● Work request:
Scan the entries below and state how many lines contain "Expand". No other output.

Records provided section start

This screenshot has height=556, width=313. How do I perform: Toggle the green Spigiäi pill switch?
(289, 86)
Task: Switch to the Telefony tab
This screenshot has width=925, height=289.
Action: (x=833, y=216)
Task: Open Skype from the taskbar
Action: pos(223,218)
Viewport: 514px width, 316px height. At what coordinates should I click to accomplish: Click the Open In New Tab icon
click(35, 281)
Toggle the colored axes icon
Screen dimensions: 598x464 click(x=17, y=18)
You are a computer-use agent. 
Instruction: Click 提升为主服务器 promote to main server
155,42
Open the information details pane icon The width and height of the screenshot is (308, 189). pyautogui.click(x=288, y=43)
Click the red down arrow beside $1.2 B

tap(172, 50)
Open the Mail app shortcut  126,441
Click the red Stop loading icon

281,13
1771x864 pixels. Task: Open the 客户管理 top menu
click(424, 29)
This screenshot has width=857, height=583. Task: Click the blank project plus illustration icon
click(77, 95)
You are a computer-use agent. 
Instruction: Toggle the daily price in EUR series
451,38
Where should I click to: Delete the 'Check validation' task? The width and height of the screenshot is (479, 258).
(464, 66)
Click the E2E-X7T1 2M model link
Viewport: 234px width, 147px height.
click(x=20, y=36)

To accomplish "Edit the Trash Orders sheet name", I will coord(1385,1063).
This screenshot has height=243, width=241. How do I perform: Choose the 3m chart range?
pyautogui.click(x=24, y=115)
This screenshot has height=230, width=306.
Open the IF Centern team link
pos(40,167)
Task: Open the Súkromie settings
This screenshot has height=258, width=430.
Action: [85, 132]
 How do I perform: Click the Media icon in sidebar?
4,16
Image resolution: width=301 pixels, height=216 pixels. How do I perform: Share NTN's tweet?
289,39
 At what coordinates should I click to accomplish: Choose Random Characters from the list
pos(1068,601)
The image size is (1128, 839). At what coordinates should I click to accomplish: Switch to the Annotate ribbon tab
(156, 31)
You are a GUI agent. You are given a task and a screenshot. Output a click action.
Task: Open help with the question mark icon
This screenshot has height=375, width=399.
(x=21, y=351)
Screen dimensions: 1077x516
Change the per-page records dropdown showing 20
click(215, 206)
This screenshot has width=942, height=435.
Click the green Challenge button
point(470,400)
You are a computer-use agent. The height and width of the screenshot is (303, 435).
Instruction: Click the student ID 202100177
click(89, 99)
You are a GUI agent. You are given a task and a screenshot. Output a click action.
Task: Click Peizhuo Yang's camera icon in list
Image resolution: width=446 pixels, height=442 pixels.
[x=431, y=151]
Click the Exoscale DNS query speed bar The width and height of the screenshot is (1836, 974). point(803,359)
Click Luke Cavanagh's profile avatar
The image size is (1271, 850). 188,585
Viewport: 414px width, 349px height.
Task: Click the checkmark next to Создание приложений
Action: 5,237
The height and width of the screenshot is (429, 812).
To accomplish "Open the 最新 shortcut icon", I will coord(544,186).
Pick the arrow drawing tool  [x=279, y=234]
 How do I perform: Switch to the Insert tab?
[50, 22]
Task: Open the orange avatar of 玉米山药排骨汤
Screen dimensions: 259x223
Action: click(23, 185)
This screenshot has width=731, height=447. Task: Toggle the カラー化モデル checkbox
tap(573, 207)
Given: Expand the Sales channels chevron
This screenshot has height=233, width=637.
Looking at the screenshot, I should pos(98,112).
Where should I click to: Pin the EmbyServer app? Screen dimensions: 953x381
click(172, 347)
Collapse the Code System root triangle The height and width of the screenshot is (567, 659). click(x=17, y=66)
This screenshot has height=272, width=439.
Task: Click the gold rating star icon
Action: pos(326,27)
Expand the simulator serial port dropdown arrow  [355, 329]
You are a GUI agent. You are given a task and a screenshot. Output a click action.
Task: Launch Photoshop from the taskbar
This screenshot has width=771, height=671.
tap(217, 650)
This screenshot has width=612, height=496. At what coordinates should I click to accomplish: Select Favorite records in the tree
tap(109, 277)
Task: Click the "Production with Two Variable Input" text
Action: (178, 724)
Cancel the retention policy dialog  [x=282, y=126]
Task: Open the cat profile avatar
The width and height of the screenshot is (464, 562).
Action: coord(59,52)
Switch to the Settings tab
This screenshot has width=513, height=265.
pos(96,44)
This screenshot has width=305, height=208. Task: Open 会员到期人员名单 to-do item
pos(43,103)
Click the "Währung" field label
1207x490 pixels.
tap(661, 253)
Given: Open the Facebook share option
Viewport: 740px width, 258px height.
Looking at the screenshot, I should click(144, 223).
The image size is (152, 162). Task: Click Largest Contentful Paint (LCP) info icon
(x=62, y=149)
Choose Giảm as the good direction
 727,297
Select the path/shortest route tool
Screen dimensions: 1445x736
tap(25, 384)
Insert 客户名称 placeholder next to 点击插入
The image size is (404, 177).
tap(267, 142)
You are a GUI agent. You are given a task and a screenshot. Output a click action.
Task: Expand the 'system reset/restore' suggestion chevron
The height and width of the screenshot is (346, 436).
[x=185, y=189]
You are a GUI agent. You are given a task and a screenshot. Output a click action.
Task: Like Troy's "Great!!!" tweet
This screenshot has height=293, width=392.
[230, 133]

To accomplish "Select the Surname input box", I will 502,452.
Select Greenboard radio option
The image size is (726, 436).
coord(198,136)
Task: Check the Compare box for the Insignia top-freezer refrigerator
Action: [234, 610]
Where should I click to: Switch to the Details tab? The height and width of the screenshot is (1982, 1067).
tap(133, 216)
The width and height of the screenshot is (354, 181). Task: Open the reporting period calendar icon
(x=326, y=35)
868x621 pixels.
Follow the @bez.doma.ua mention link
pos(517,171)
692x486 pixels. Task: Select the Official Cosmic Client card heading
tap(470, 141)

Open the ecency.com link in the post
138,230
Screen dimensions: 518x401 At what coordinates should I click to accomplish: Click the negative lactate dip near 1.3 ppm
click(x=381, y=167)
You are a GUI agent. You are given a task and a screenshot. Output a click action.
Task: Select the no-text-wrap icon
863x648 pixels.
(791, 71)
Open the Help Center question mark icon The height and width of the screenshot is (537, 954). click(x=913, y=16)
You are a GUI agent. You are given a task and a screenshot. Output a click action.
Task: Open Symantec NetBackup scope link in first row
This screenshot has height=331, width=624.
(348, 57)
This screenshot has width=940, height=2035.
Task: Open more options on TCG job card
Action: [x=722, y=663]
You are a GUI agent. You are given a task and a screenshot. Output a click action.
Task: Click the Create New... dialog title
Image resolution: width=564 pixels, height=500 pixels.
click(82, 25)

Records provided section end

● Exercise response:
3